Al día siguiente tuve que volver a casa de Lucía porque escuchándola se me había olvidado darle el recado. Ella interpretó aquello como algo muy íntimo, creyó que lo había hecho a propósito, y hablaba de ello constantemente como el más bonito detalle que nadie había tenido con ella, yo nunca le confesé lo que de verdad había pasado, jamás me atreví a decirle que, hasta que aquella tarde me habló, yo pensaba que era invisible y confundido como estuve, no me acordé de verdad de darle el recado. Me decía siempre que le gustaba mi silencio, que no era nada incómodo y que nunca le había pasado con nadie. Yo le dije que a mí tampoco me había pasado con nadie nada de lo que me pasaba con ella, se lo dije sin timidez porque no sabía que aquello era una declaración de amor, yo no sabía siquiera lo que era el amor, y ella se puso muy colorada. Entonces me hizo otra vez el gesto del secreto, pero lo acompañó de un shhhh entrecortado por la risa que se le escapaba. Yo me empecé a reír un poco también, no de lo que ella se reía, porque aún no lo tengo demasiado claro, sino de la cara que ponía cuando reía, parecía una niña pequeña.

Empecé a hacerle visitas poniendo siempre de excusa los recados. Me gustaba hacerle compañía y que ella me contara sus cosas, sentía que le hacían mucho bien nuestros momentos. Yo quería guardarle todos sus secretos, quería que me hiciera aquel gesto todos los días que me quedaran por vivir. Luci, que así me pidió que la llamara, me daba notitas donde me decía cosas preciosas. Me dijo que las guardara bien, que nadie debía verlas, y en ellas me hablaba de cuando le parecía un chico especial y aún no me conocía, lo que pasa es que la mayoría de veces me daba la sensación de que no hablaba de mí, y por miedo a que se diera cuenta no se lo dije. Encontró un pintalabios en la chaqueta de Fernando y se lo quedó, con el carmín me dejaba besos en las cartas que yo besaba todas las noches antes de irme a dormir, dibujaba corazones alrededor de nuestros nombres. Mario corazón Lucía. Lucía corazón Mario.

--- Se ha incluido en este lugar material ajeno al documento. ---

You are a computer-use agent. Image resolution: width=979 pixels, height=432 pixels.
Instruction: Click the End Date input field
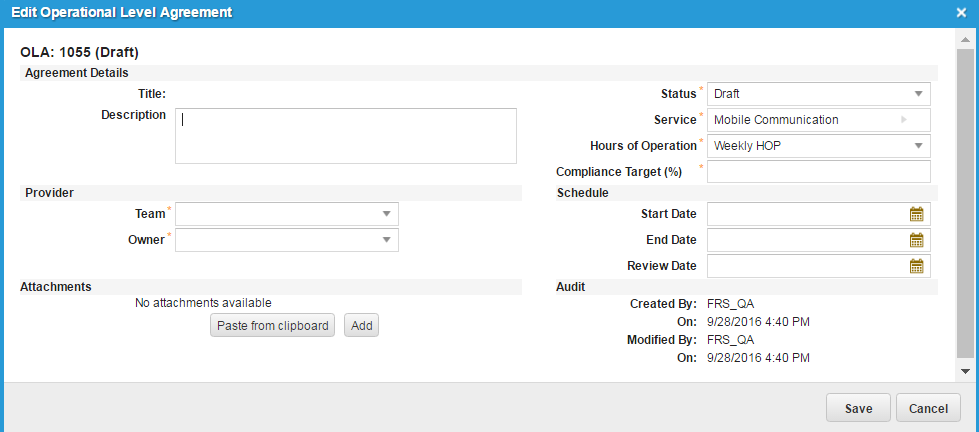[x=805, y=240]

Una de esas tardes en que pasábamos ahogando las risas, normalmente porque ella pensaba que había dicho algo gracioso y yo me reía de su gesto de risa, paró en seco y me miró muy fijamente a los ojos. Me preguntó que si yo haría cualquier cosa por ella. Yo no dudé ni un segundo, le dije que sí, que cómo no iba a hacer cualquier cosa por ella si era lo único que yo quería de verdad en el mundo. Me preguntó, antes de que yo pudiera seguir, que si quería pasar el resto de mi vida con ella. Se me puso un nudo en la garganta, no entendía muy bien lo que quería decir con eso, ella estaba casada y comprendía que era un atrevimiento, pero asentí. Entonces me dio una notita, me dijo que si seguía pensando eso al salir de allí, la leyera, y me hizo el gesto de la flor. Al llegar a casa y abrirla, no vi corazones ni besos. Me pedía ayuda casi a la desesperada. Quería que le ayudara a matar a su marido y que escapáramos juntos, que no aguantaba más aquella situación.

Entonces supe que de verdad haría cualquier cosa por ella. Cualquier cosa.